#### RECORDS SHOWN:
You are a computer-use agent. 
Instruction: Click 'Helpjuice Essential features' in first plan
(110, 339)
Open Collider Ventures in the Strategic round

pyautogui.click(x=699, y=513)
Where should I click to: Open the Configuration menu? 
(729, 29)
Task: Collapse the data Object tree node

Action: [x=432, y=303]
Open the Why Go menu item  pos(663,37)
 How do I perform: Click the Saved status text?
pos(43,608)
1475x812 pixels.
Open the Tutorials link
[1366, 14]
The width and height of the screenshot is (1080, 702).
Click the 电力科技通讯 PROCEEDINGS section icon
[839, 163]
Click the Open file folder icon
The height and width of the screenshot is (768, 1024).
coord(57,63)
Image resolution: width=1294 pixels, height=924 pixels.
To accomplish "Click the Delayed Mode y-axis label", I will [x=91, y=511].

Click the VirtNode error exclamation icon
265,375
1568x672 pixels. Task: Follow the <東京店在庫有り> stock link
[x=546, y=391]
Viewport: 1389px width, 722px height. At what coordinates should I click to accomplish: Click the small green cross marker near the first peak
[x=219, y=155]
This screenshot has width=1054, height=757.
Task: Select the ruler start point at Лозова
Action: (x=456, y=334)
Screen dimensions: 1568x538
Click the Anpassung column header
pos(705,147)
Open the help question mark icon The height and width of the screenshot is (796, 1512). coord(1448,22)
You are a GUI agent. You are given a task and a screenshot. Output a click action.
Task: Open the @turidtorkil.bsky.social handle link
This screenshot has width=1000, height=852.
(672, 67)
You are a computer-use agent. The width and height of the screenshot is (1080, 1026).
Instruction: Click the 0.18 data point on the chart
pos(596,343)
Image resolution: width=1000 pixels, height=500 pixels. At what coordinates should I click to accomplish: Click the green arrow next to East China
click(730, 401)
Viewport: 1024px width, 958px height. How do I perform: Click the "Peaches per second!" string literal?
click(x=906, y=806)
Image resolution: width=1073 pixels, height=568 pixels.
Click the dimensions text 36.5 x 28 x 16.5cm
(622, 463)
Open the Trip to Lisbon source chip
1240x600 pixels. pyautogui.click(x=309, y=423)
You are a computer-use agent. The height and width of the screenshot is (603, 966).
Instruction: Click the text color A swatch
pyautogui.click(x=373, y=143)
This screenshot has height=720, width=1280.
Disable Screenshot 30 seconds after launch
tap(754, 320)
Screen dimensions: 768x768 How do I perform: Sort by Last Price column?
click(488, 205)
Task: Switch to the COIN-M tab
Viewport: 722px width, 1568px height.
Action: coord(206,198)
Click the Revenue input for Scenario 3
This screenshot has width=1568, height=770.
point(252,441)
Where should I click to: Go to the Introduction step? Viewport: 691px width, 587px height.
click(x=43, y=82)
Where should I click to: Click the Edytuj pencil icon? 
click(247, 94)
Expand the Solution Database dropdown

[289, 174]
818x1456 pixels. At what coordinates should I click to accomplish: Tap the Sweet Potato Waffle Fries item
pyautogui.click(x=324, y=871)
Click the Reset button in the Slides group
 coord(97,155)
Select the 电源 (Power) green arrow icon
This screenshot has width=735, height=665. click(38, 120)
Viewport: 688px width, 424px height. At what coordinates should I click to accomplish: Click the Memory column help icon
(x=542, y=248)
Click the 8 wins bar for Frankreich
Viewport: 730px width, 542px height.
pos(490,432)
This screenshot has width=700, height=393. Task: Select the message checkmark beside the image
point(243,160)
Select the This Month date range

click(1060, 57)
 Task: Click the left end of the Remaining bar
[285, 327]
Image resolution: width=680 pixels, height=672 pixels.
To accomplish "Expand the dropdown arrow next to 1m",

#### EXERCISE:
Search the entries for the string "agent" and copy each line where it occurs.

#### WRITTEN SOLUTION:
You are a computer-use agent. 
You are a GUI agent. You are given a task and a screenshot. Output a click action.
You are a computer-use agent. The width and height of the screenshot is (1080, 1026).
You are a computer-use agent. The height and width of the screenshot is (603, 966).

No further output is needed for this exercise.